Finding out when puppies reach their peak attractiveness to humans may give us insights into how domestic dogs evolved. Researchers from the University of Florida asked 51 students at the school to look at 39 black-and-white images of dogs, who belonged to three different breeds and whose ages ranged from birth to 8 months. The viewers then rated them on a sliding scale of squishability.

The results will sound familiar to dog lovers. Puppies aren't entirely adorable immediately after they're born—they can look a little rat-like—and the participants rated them accordingly. As dogs get older, as much as we might love them, their squee-worthy cuteness declines, as the attractiveness scores reflected. The sweet spot, it turns out, is right around when puppies are being weaned, or between 6 and 8 weeks old.

The participants tended to rate dogs as most attractive when the pups were within the first 10 weeks of their lives. According to the results, Cane Corsos were at their cutest around 6.3 weeks old, Jack Russell terriers at 7.7 weeks old, and white shepherds at 8.3 weeks.
§ §
WRITTEN REQUEST A
Reproduce the passage on puppy cuteness word for word, in full.
The passage on puppy cuteness has no connection to the records.
§ §
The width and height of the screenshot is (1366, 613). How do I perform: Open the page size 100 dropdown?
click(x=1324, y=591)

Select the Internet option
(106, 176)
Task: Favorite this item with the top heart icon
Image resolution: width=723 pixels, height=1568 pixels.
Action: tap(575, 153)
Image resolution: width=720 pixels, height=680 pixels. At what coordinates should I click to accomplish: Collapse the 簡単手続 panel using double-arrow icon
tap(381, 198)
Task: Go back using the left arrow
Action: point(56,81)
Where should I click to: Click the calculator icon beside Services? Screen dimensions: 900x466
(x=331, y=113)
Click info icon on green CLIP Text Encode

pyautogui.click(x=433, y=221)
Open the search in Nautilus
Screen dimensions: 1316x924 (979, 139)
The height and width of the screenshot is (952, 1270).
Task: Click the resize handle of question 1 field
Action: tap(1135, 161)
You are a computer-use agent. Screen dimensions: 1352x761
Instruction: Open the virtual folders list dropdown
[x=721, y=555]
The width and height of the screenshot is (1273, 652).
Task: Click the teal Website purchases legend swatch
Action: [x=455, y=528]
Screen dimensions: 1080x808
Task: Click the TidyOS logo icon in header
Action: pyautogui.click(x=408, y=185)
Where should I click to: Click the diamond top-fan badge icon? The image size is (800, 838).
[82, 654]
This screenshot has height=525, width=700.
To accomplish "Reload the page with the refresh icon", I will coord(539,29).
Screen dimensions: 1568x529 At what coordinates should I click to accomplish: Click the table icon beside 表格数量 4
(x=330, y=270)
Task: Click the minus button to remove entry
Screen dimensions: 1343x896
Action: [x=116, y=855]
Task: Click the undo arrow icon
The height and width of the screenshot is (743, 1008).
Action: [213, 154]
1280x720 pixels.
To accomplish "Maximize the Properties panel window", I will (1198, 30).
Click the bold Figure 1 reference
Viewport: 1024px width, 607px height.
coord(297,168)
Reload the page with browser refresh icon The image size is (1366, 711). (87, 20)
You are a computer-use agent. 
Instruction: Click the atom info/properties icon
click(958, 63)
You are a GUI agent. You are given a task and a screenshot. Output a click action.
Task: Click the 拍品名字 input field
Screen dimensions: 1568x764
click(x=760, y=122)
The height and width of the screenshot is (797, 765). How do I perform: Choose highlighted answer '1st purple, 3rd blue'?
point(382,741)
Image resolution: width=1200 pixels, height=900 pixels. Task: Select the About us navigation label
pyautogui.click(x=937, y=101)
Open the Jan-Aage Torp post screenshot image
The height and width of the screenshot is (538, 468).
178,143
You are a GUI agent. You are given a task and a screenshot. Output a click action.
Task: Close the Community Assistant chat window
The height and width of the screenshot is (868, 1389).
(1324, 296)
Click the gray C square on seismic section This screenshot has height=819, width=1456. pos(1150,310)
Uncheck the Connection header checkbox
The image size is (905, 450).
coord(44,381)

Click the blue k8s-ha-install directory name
§ §
WRITTEN REQUEST B
Return each line of the records that contains the word "Instruction".

EXPECTED ANSWER A
Finding out when puppies reach their peak attractiveness to humans may give us insights into how domestic dogs evolved. Researchers from the University of Florida asked 51 students at the school to look at 39 black-and-white images of dogs, who belonged to three different breeds and whose ages ranged from birth to 8 months. The viewers then rated them on a sliding scale of squishability.

The results will sound familiar to dog lovers. Puppies aren't entirely adorable immediately after they're born—they can look a little rat-like—and the participants rated them accordingly. As dogs get older, as much as we might love them, their squee-worthy cuteness declines, as the attractiveness scores reflected. The sweet spot, it turns out, is right around when puppies are being weaned, or between 6 and 8 weeks old.

The participants tended to rate dogs as most attractive when the pups were within the first 10 weeks of their lives. According to the results, Cane Corsos were at their cutest around 6.3 weeks old, Jack Russell terriers at 7.7 weeks old, and white shepherds at 8.3 weeks.

EXPECTED ANSWER B
Instruction: Open the virtual folders list dropdown
Instruction: Click the atom info/properties icon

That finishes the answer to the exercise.